ART combines machine learning, Bayesian inference, and Monte Carlo sampling to learn from a training data set, produce a probabilistic predictive model, and recommend inputs that optimize the desired response.
ART uses a linear ensemble model where the coefficients for each model are probability distributions. Models that perform well (in a 10× cross-validation) display coefficients close to one and have an important weight in the final prediction, whereas poorly performing models have a coefficient close to zero and have little influence on the final prediction. The probability distribution associated to each weight (calculated through Bayesian inference and Monte Carlo sampling) is narrow if all models provide the same prediction for an input, and wide if the models differ with their predictions.
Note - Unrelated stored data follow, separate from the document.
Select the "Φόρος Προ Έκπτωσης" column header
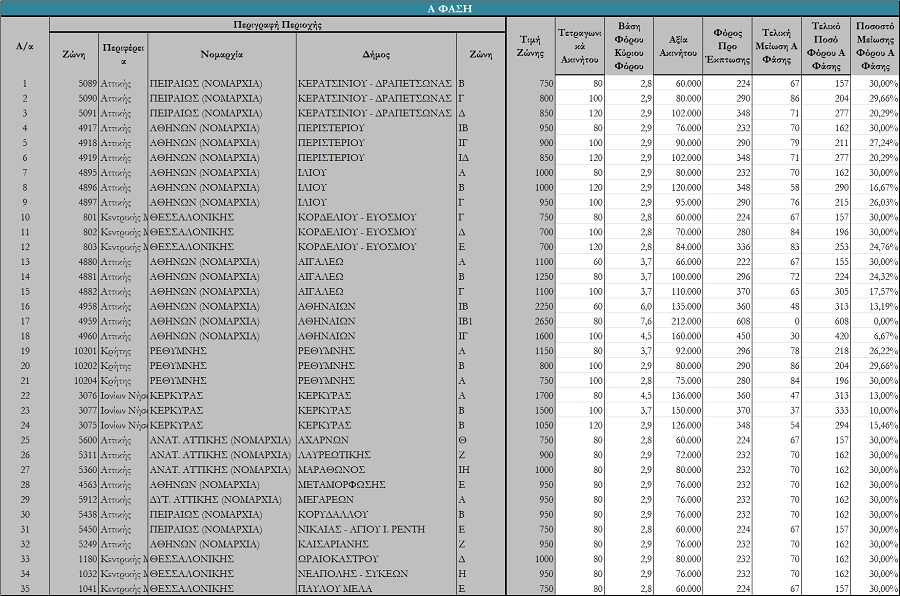Screen dimensions: 900x596 point(727,46)
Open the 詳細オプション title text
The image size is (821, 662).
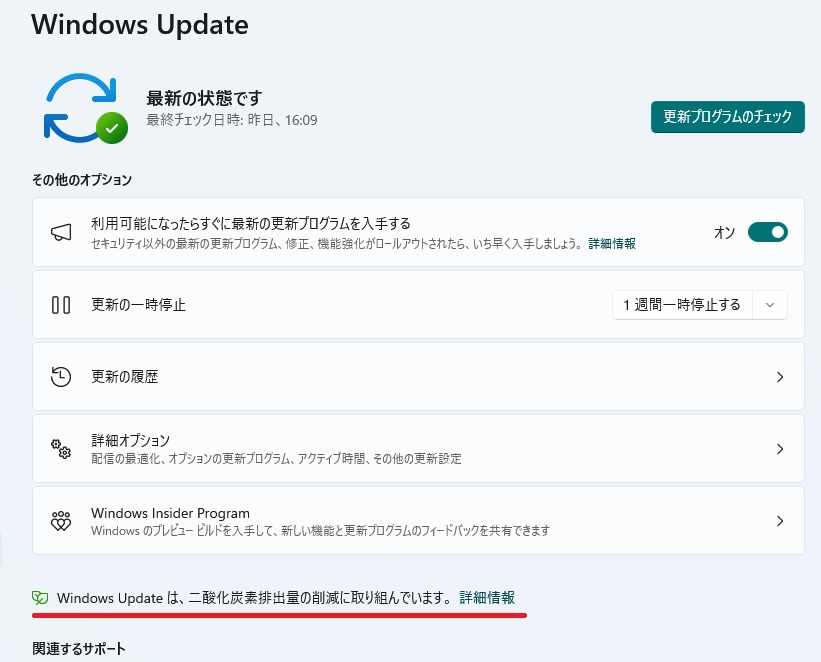pyautogui.click(x=131, y=440)
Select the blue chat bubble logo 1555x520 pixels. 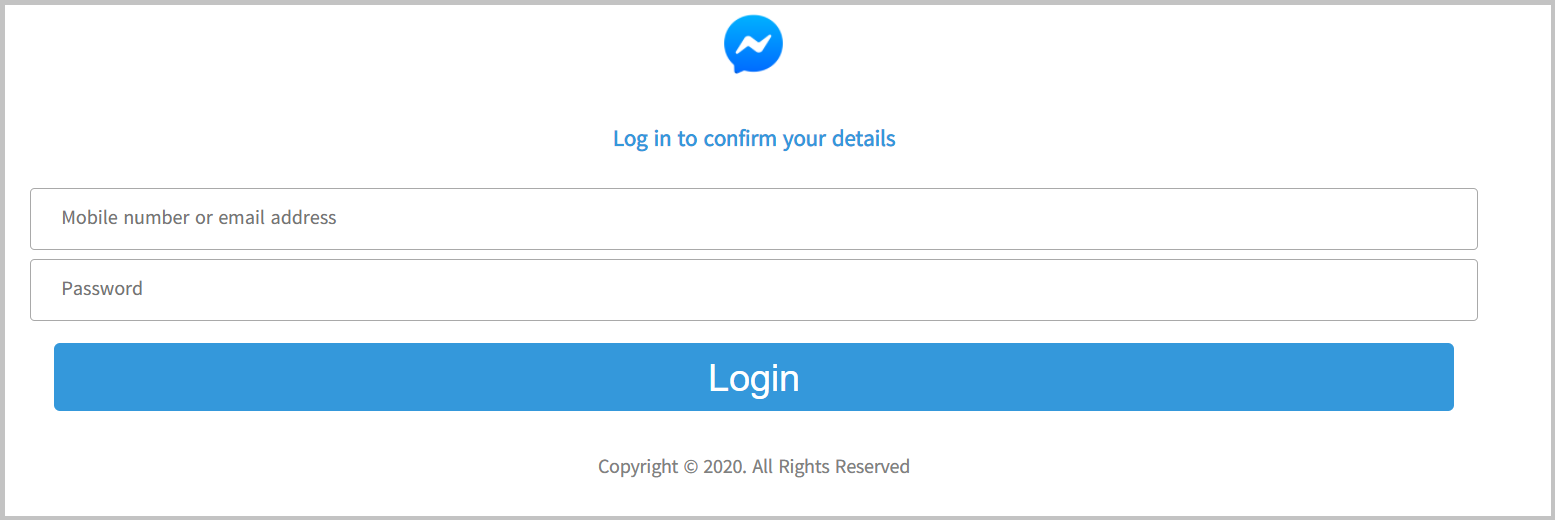click(x=753, y=44)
The sum of the weight probability distributions (multiplied by their corresponding predictive models) produce a natural way to establish uncertainty quantification for the predictions: if a single model produces very good crossvalidated predictions, the probability distribution for the predictions will be narrow (indicating low uncertainty); if several models produce equally good cross-validated predictions but these predictions are very different, the probability distribution will be wide (indicating high uncertainty). The search for recommendations is performed through the optimization of a surrogate function through parallel tempering or differential evolution (genetic algorithms).
The ensemble approach used in ART allows for easy addition of new models to the ensemble. If any single external model performs better than the ensemble, adding this model to the ensemble ensures that the results will be the same or better. The initial set of models in the ensemble involves all models from scikit-learn and their combinations through the TPOT metalearner, but we are often adding new models to the ensemble.